Friday, September 15, 2006

Doink!

Well, ended up having to restore my computer last night. I was running FC5, just playing with some VMs and... well, I'm not sure what it was, all I know is it disappeared. I had installed it a couple of weeks ago over an Ubuntu Dapper install. Mostly because I have had a love/hate with Red Hat way back since the (in)famous Halloween release v0.9* (remember the bat?). I just had to try it out. I'm used to the hierarchy in /etc (although debian-style is not all that different), and the artwork in the default GNOME theme and icon set is fantastic.

Fedora 5 is just... sluggish. I'm not sure why. I had the same network drivers, the same kernel version, the same Nvidia drivers as my Dapper install. It just seemed slow. And there were packages Fedora used to have that it phased out. There was also a lot more manual configuration than I remember. Everything was stable (or so I thought), but I just couldn't squeeze anymore speed. GNOME acted like it was on Valium. Anyway, it died.

Thank god I back up /home.

So I decided to switch back to Ubuntu. That was a bit more pain than I wanted. I have never had a problem installing Ubuntu on either my desktop or my laptop.

Last night it decided to be contrary. Of course the first part was my fault. I though I'd give Edgy Eft a shot, even though it has not been officially released. Well there's a reason it's not released yet. It started complaining that the modules it was trying to load off the DVD did not match the kernel the DVD booted with. Huh? Screw it. I'll just do Dapper Drake, the latest official release.

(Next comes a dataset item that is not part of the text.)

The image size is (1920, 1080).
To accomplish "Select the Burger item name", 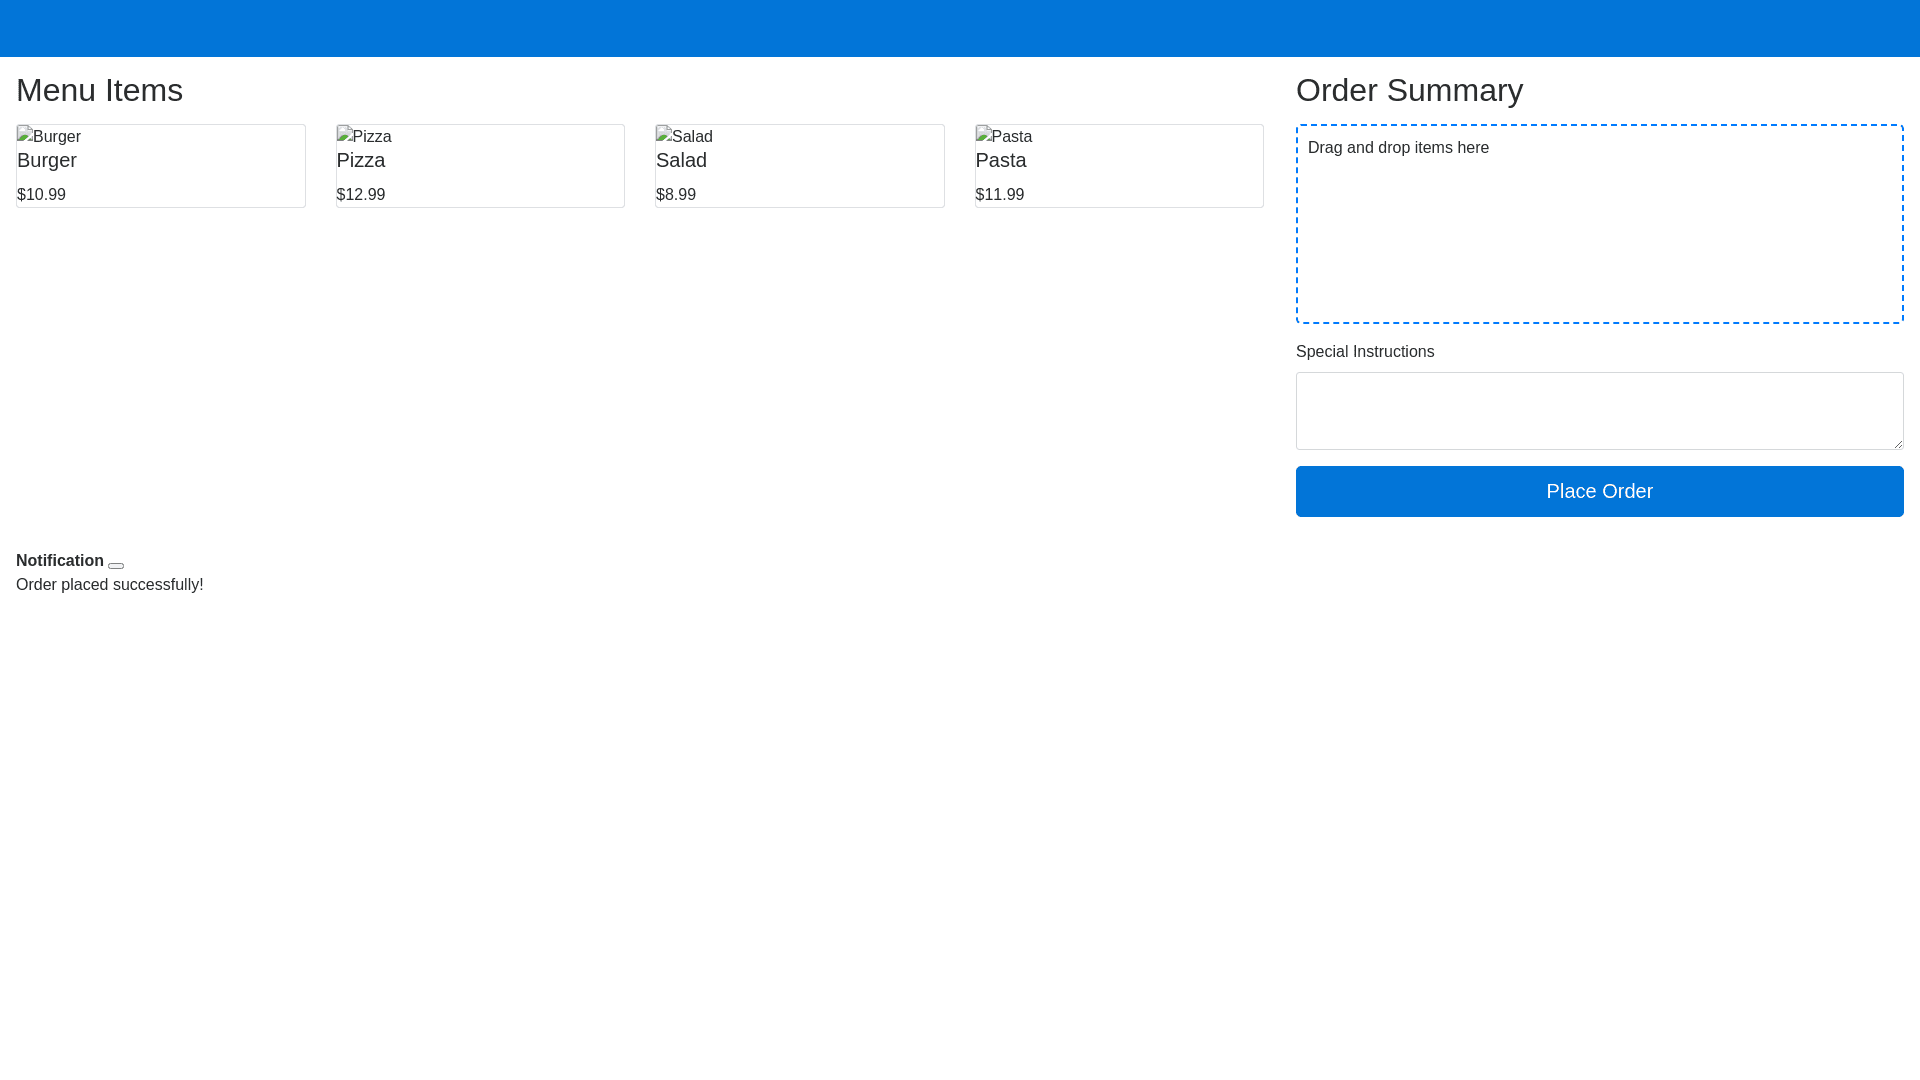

Everything went fine. Added my extra apt repositories without a problem. Got my wireless up and working with WPA2. Synced my Firefox bookmarks and cookies using this great extension. Got my win32 codecs, libdvdcss2, mp3 support. Everything I like to have on my machines.

And then, we get to the Nvidia card. Something I have never had a problem with before. For some reason, the nvidia driver in the repository kept thinking my card was an ATI (but it still tried to load the nvidia Xorg driver). Weird. At one point I was going to manually install the driver, but then realized what a PITA that would be when I tried to update either the Kernal or X. Plus, one of the reasons I went with Ubuntu is so I don't have to muck around with config files and kernel modules.

Finally got it working around 1 AM so all is well in the world.

*Holy crap! I just looked up the exact date of the Halloween release. 12 years ago... I've been messing with Linux that long. I'm getting old.